Não sobrou ninguém
Cesar Vanucci
"É prá já!"
(João David, autor de novela,
instado a apressar o desfecho da trama)
A mania nacional da radionovela
levou, na década de 50, muitas PREs do interior a criarem esquema próprio de
produção. Os radioatores, radioatrizes, autores ou adaptadores de textos eram
recrutados no meio artístico local. Cumpriam as tarefas ou por desprendido amor
à arte, ou em troca de módicos cachês semanais. As radiofonizações saiam ao
vivo. Nada de gravações, artifício técnico inacessível aos minguados orçamentos
das emissoras. No Rio e em São Paulo, pequenas empresas dedicavam-se à
elaboração de textos melosos para suprir as necessidades da radionovela
interiorana. O estilo lembrava romance de madame Delly, autora de grande
aceitação junto ao público leitor feminino. Funcionava também nas capitais como
opção, implicando em custos evidentemente maiores, uma central de produção, que
se valia do concurso de radialistas consagrados. Ela garantia capítulos
prontos, gravados.
A PRE-5, Rádio Sociedade do Triângulo
Mineiro, de Uberaba, pioneira nos Vales dos rios Grande e Paranaíba, naqueles
vastos e férteis chapadões do Triângulo, apostou na radionovela própria. A
emissora, ligada ao grupo "Lavoura e Comércio", que deixou de
circular há poucos anos depois de uma trajetória centenária, abriu caminho, no
mundo da comunicação e do espetáculo, para um punhado de celebridades. Entre
muitos outros: Urbano Vanucci Loes, que compôs com Cesar Ladeira, Carlos Frias,
Celso Guimarães e Luiz Jatobá o time dos grandes locutores do rádio; Gontijo
Teodoro, futuro "Repórter Esso"; e Augusto Cesar Vanucci, que veio a
conquistar no teatro, cinema e televisão expressivos prêmios, inclusive o
"Emy", nos Estados Unidos, e o “Ondas”, na Inglaterra. O seu “Emy”,
em 1981, foi por sinal o primeiro da série de dez arrebatados por artistas da
Globo até o ano de 2013, quando o laurel foi conferido à fabulosa Fernanda
Montenegro.
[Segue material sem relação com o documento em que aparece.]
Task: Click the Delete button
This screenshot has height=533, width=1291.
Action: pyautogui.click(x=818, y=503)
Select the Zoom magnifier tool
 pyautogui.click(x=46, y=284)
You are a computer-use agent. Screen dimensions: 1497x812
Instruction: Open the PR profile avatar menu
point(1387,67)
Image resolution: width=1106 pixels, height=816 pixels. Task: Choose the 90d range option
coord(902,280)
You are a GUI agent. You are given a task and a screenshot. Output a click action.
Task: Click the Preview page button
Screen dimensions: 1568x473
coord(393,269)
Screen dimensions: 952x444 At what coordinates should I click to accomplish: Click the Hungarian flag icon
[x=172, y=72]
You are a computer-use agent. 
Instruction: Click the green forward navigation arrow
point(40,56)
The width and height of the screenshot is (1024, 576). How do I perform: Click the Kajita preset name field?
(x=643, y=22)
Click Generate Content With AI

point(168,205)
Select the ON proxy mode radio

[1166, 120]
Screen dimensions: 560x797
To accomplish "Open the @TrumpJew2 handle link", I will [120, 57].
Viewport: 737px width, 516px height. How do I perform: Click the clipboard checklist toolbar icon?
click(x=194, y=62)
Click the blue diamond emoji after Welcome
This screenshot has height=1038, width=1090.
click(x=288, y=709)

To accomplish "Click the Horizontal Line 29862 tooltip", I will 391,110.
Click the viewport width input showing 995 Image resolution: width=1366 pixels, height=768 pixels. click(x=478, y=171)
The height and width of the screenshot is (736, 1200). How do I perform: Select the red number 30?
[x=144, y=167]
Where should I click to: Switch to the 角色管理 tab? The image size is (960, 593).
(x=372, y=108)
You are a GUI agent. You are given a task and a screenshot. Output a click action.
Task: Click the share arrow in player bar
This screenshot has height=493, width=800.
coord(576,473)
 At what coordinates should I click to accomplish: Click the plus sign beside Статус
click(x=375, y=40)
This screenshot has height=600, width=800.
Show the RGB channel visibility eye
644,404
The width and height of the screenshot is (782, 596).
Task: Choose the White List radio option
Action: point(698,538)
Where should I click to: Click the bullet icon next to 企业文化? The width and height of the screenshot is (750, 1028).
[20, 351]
Depois do ano citado o criativo time global recebeu outros “Emys”.
O "cast" da E-5, como era
de bom tom dizer-se na época, agregava gente de valor. Alguns deles: Altiva
Glória Fonseca, dona de lindíssima voz; Silvia Riccioppo, cantora lírica e
atriz teatral de méritos; Jonas Garret, José Vianna, Raul Jardim, Sebastião
Costa, que acumulava as funções de contrarregra. Do elenco infantil faziam
parte o já citado Augusto Cesar; este locutor que vos fala; e a talentosa Valia
Vieira, filha do diretor da emissora, o saudoso Waldemar Vieira, que aliava ao
perfil de humanista incomum capacidade de ação.
Se a memória não tá a fim de me
trair, "Armadilhas do destino" o nome da novela. João David, o autor,
tabagista inveterado, cigarro pendurado nos lábios, pigarro constante, dedos
amarelecidos pela nicotina, aprendera do ofício na Excelsior, de São Paulo.
Numa Remington manipulada freneticamente ia desovando com talento os capítulos
de cada dia. As cópias, em papel carbono, com uma ou outra correção a lápis,
eram distribuídas pouquinho antes do capítulo ser jogado no ar, tempo às vezes
insuficiente para os radioatores treinarem as inflexões corretas das falas.
Seja como for, o público parecia gostar da coisa. Muitos ouvintes compareciam,
assiduamente, ao auditório, conhecido por "majestoso salão grená",
para acompanhar de perto a trama "encenada" no palco, se é que assim
possa ser dito. Em "Armadilhas do destino", as tragédias pessoais com
óbitos frequentes, se acumulavam. E como a novela já se espichasse por longo
tempo, o patrocinador recomendou a João David que apressasse o desfecho. O
autor não se fez de rogado. Anunciou, resoluto: "É pra já!". Botou os
personagens remanescentes num ônibus em viagem tumultuada por estrada coalhada
de precipícios e engendrou um derradeiro desastre. Não sobrou ninguém pra
contar história.
Um comentário:
Boa tarde mestre e amigo Cesar
Deliciei-me com seus dois artigos sobre a era do rádio, as raio-novelas e o radio teatro. Como uberabense que sou, vivenciei esta época da PRE-5, e conheci vários dos personagens mencionados nos seus dois textos, incluindo o amigo e mestre, com quem tive o orgulho de trabalhar no antigo Correio Católico, hoje Jornal da Manhã. As histórias que você contou fizeram com que voltasse ao passado de ouvinte da boa e saudosa Radio Nacional, e seus grandes e inesqueciveis atores.